The logical consequence of this sequence of arguments or worldview is that all Western narratives and images of the so-called ‘Orient’ produced during the 18th, 19th and indeed the first half of the twentieth centuries, are deeply compromised – because they all, wittingly or unwittingly, to a greater or lesser degree, helped to justify and rationalise the grotesque racism and unfair domination and economic exploitation of an entire region and all its peoples.

Orientalism is not only a positive doctrine about the Orient that exists at any one time in the West; it is also an influential academic tradition…as well as an area of concern defined by travellers, commercial interests, governments, military expeditions, readers of novels and accounts of exotic adventure, natural historians, and pilgrims to whom the Orient is a specific kind of knowledge about specific places, peoples and civilisations. (p.203)

Compromised learning

Said’s basic premise is that all knowledge, including academic knowledge, is not pure, objective truth, but highly constrained and shaped by the society, and people, which produced it.

My principle operating assumptions were – and continue to be –that fields of learning, as much as the works of even the most eccentric artist, are constrained and acted upon by society, by cultural traditions, by worldly circumstance, and by stabilising influences like schools, libraries, and governments; moreover, the both learned and imaginative writing are never free, but are limited in their imagery, assumptions, and intentions; and finally, that the advances made by a science like ‘Orientalism’ in its academic form are less objectively true than we like to think. (p.202)

Foucault

Said is a chronic name-dropper.
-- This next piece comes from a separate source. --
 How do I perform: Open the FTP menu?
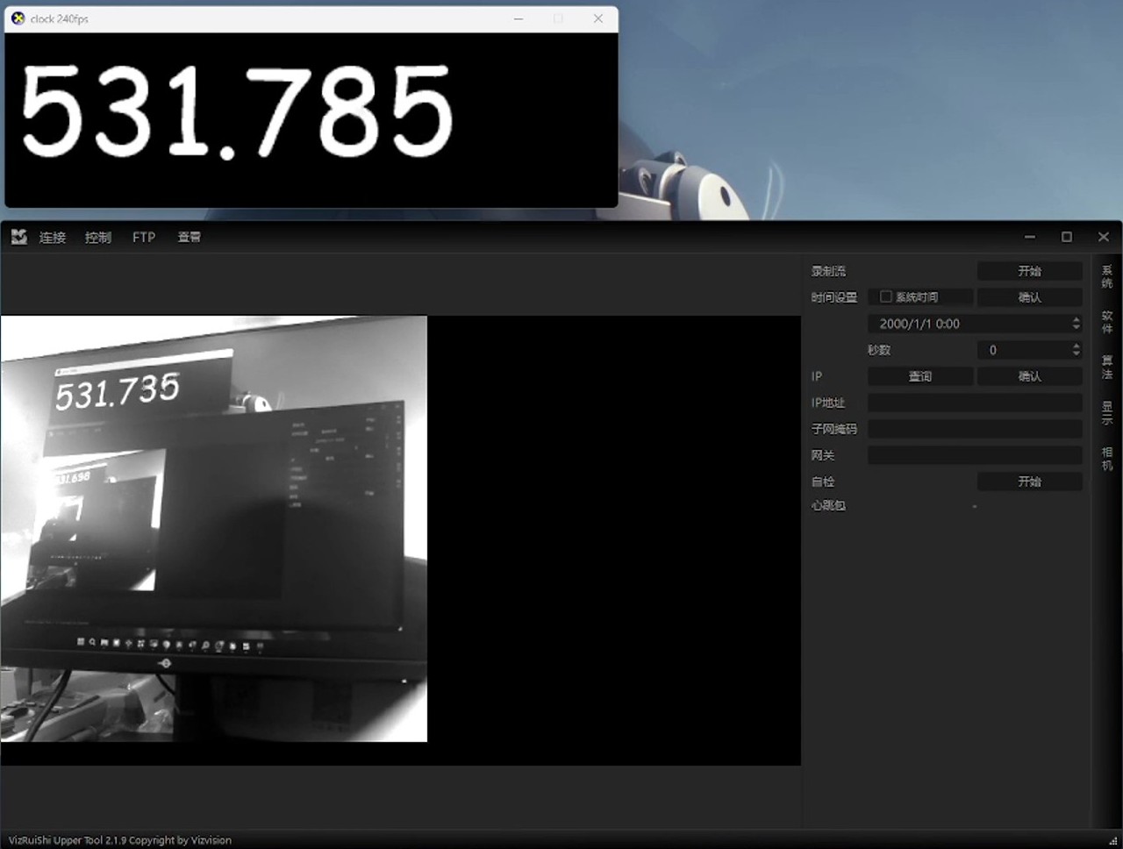[144, 238]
He namechecks what has become the standard sophomore checklist of French and Continental literary and political theorists so very fashionable when the book was written. Thus he refers to Walter Benjamin, Antonio Gramsci and Louis Althusser. It’s notable that these are all Marxist theoreticians and critics, because, at bottom, his project is not only to inject contemporary politics back into academic discourse, but specifically left-wing, anti-imperialist politics. But the figure Said refers to most often (fourteen times by my count) is the French historian and critical theorist, Michel Foucault.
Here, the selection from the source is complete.